“Your money is being used to destroy our environment.”
This is the argument that members of SUNY New Paltz’s Environmental Task Force (ETF) make: regardless of if you are a perfectly green individual who diligently recycles, eats organic and composts, and you’ve long given up your plastic water bottles — or if you haven’t yet embraced the full “granola” lifestyle — it doesn’t matter.
“We don’t want to fund climate change with the money that we are putting in the hands of the school,” says Billie Golan, fourth-year environmental studies contract major and president of Students for Sustainable Agriculture (Sus-Ag).

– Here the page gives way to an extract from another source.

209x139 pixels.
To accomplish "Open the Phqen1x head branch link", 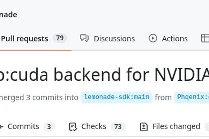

“It is our money, and we have a right to request that it is not [invested in these companies],” Golan said. As both the president of Sus-Ag and part of an ad-hoc group of students under ETF’s Sustainability Committee that leads the rallying cry for divestment, Golan is adamant that the university needs to implement a timeframe to become more environmentally responsible with student finances.
To keep up with rising costs of attendance, it is common for universities supplement the income they receive from tuition payments. For SUNY New Paltz, in charge of supplementing this income is the SUNY New Paltz Foundation.

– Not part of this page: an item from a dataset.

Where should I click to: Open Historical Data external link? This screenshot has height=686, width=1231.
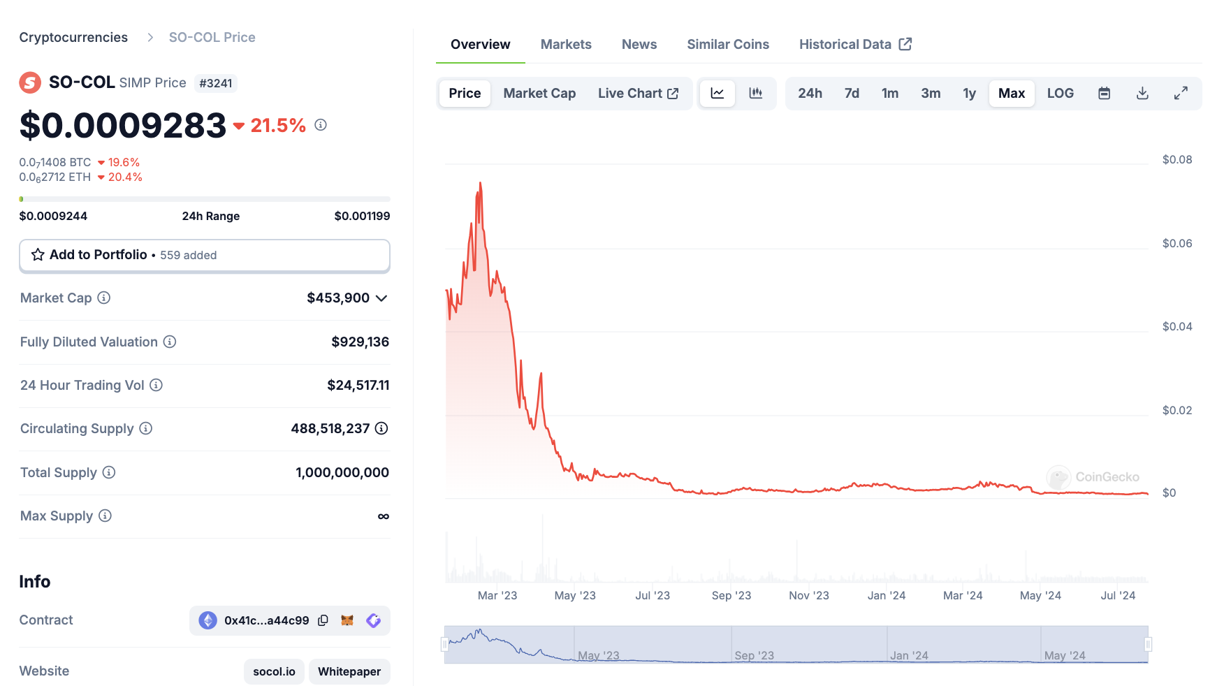855,44
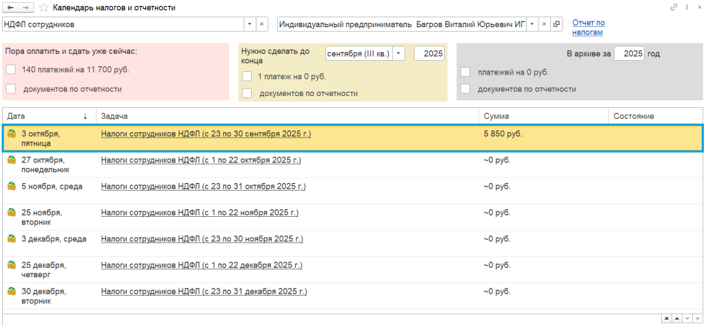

The Foundation’s objective is to raise private contributions from alumni, students or other contributors, and then the reinvest that capital: its return on investment allows the Foundation to continue to support students with a growing variety of available scholarships that aren’t covered by state or federal money. In order to secure a stable return on investment, a significant portion of these funds are invested in companies that directly sell fossil fuels.
Students arguing for divestment acknowledge the vital function of the Foundation, but this far from silences their concerns.

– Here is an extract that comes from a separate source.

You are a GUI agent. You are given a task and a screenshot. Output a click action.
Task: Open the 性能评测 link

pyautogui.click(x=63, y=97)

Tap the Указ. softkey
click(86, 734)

“They have an obligation to be financially responsible, to have money to invest in students. And that is very important,” said Eli Campbell, fourth-year visual arts major. “But what we’re saying is there’s also a moral responsibility. What good is it if we’re preparing students for a future that doesn’t exist, because we’ve destroyed the planet?”
The argument to divest from fossil fuels has reached the attention of our college’s leaders, but substantial progress has yet to be made. President of SUNY New Paltz, Donald P. Christian, released a statement in late 2016 to address the divestment movement’s concerns, saying, “My goal would be to divest as expeditiously as possible without harming the integrity of our endowments and the returns that support students and programs.”
The divestment group demanded that the Foundation start phasing out investments in fossil fuels no later than May 2017. This date has, obviously, come and gone; however, “the Committee has already had special meetings specifically to discuss this topic, with additional meetings already planned over the next several months,” said Kristin Cash-Holland, Chief Financial Officer of the SUNY New Paltz Foundation. “The Foundation has made a commitment to fully explore this issue, and will share its plans on how to handle divestment by the end of this calendar year (December 2017).”
Inspired by SUNY ESF’s recent announcement that it would be removing investments from 200 companies that had been identified as having greatest climate impact, the divestment group at SUNY New Paltz is ramping up their pressure on the Foundation board, as they hope to be the second of the SUNY campuses to divest.
“SUNY New Paltz likes to be a leader and an innovator, and so we’re trying to [argue that] if we divest, we’d be the second SUNY school to do so, and [that would] ignite a movement,’” Golan explained.
The divestment group is currently running a letter-writing and postcard campaign directed at Foundation members like Board President Michael Keegan, who is also to be a commencement speaker at graduation this year.
Note from administration: When considering divestment, the funds at issue are contributed by private donors, some living, some not, to establish endowments through the Foundation, not student tuition dollars. The Finance and Investment Committee and the Foundation Board has a responsibility to manage donated funds wisely for the purposes donors intended, balanced alongside social responsibilities like divesting from fossil fuels.